The Malecón—referring to the six-lane avenue, the ample sidewalk, and the seawall separating Havana from the ocean—is an unquestionable symbol of the city. As well as a place for people to sit and dream, it has been an inspiration to musicians, painters, photographers, and poets. Extending over five miles from the La Punta fortress to the mouth of the Almendares River, it offers visitors all kinds of things to see and do.
Walk from one end to the other
There are rides that cover the Malecón from end to end and give visitors a good outlook of the area, but for those planning to take pictures, the best option is to take the five-mile (eight-kilometer) walk. All kinds of buildings and parks along the Malecón, not to mention the scenery of the seawall and the ocean, make for great photo opportunities. The best time to do this is in the early morning or late afternoon (especially if you care about good light for taking pictures).
The intersection of Malecón and 23rd Street is a common gathering area. Around the fountain that flows down from the National Hotel, this spot is especially popular among locals, who spend a couple of hours or more sitting on the seawall enjoying the breeze and view. From teenagers to people in their fifties and sixties, couples like to come here to spend time together. Groups of friends spend the evening there also, passing around a bottle of rum and playing music.
Take selfies with the Morro Lighthouse in the background
One of the main icons of the city, the lighthouse at El Morro Castle is one of those picture backgrounds that screams “I’m in Havana!” Installed in 1895, the lighthouse sits at the entrance of the Havana Bay. Though on the other side of the bay, the La Punta fortress—another Spanish structure that was part of Havana’s defense system in colonial times—provides a perfect view.
In 1925, a monument was erected in memory of the victims of the explosion of the USS Maine in the Havana Harbor in 1898—the incident that led the United States to take part in the Cuban War of Independence against Spain, resulting in the Spanish–American War. The monument used to be crowned with an eagle with extended wings until 1961, when tensions between Cuba and the U.S. escalated, and the eagle (seen on the island as a symbol of imperialism) was taken down by a mob.
The José Martí Tribuna Antiimperialista (Anti-Imperialist Platform) is a large square built right across from the U.S. Embassy (U.S. Interests Section when the platform was built in 1999), where concerts, rallies, and other events are held. Shape like a torch with flames pointing in the direction of the embassy, the square (which has the capacity for approximately 100,000 people) is decorated with steel structures resembling arcs and palm trees that represent Cuban identity and unity. A statue of José Martí protecting a child in his arms is one of the central features of the platform.

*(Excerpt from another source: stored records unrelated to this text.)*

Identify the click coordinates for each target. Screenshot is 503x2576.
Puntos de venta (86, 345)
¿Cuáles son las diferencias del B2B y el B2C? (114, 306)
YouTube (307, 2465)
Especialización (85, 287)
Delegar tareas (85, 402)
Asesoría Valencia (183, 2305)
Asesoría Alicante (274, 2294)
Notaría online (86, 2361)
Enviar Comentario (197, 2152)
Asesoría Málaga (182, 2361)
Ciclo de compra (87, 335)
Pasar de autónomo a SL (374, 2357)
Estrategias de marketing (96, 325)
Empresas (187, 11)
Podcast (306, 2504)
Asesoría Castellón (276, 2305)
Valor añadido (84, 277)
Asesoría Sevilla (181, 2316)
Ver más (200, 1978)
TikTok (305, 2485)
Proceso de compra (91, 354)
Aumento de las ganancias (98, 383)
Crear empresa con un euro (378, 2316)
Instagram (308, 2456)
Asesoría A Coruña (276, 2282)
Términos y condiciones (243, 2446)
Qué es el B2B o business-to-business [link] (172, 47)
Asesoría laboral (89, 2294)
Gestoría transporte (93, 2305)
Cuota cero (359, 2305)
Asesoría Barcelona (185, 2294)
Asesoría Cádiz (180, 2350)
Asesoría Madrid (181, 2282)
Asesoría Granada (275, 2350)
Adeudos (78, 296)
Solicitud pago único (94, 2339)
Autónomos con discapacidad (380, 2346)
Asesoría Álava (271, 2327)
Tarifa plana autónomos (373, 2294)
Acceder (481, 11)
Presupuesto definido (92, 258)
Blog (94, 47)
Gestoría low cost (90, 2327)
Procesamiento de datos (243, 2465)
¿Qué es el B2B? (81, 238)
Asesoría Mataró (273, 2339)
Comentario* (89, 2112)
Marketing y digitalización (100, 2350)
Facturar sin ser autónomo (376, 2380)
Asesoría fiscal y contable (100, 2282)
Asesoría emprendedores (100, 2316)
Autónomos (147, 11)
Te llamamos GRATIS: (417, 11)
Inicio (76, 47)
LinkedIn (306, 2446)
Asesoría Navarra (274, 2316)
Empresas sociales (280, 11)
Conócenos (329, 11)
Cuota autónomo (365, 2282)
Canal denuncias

The Riviera Hotel, originally belonging to Meyer Lansky, had a short life as a casino-hotel from 1957 to 1959, when the Cuban Revolution put an end to gambling and U.S.-owned businesses in Cuba. Some of the features that made of it one of the greatest hotels of its time are still visible, including the casino’s elliptical shape and tiled roof.
There are plenty of bars along the Malecón that, in addition to beautiful views of the ocean, offer traditional Cuban cocktails and all kinds of drinks. El Litoral, La Abadia, and Nazdarovie have great views of the sea. Although not directly on the Malecón, other places only one block away also overlooking the ocean, like Casa Abel (a restaurant/cigar bar), and 3D Café.
The Malecón is a perfect track for a five-mile jogging or speed-walking challenge—that you may, of course, only partially cover. It’s also not uncommon for people to lie on the seawall to tan or sleep (although be warned that if you look like a foreigner, people will interrupt you to sell something or to play music for you. If you have the gear, you can also fish alongside many others standing on the wall hoping to catch something.
Although this does not happen all the time, a common form of entertainment for kids in Old Havana and Central Havana is to jump into the sea from the seawall. Those lucky enough to come across one of these shows will be amazed by the divers’ skills. Groups of friends will take turns to show off acrobatic jumps into the ocean.
Don’t miss the chance to enjoy a Cuban sunset sitting on the seawall. Like in any seaside city, this is tradition in Havana. Depending on the weather, you might see the sun “sinking” into the horizon, and some locals will tell you that if you don’t take your eyes off the shiny circle, you may hear the roaring noise that it makes when it disappears in the ocean.